I went out to Seattle and made an album.  I surrounded myself with amazing musicians and once again benefited from the generosity of kindred spirits, only under much dryer circumstances.  I fell in love with a part of the country I had long yearned to visit.  I dated strange women and some not-so-strange women in five different cities, and I didn't fall for any of them.  Instead, I fell in love with making music again.  My new album will be out next month and it's nice to feel excited about the process, to be working towards another goal, another destiny.


And maybe - just maybe - I would never have done any of that if not for my time at Uncle Johnny's.  And so I'm grateful for the experience.  I dare say I'm enjoying the journey.  I lived in midtown Manhattan, a place I never thought I would spend more than an hour in without losing my shit.

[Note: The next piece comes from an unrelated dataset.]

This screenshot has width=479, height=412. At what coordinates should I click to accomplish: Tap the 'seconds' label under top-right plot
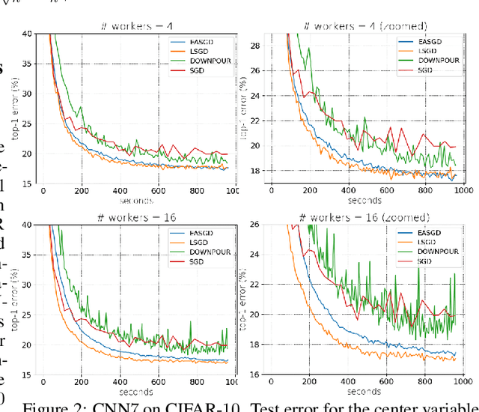363,201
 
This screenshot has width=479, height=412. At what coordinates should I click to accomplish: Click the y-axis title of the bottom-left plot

It was pretty fucking awesome.  

It's Last Call at Uncle Johnny's.  We had a great time.  Just one more shot of whipped cream flavored vodka before I go.  Time for another stamp on the passport.  When I tell people about my time here, I won't think about the bugs or the mice or the cheater or the challenges.  I'll think about that GROW sign, I'll think about embracing more adversity, I'll think about this crazy shitty dirty city that I love, that I hate. And I'll think to myself, what a wonderful world.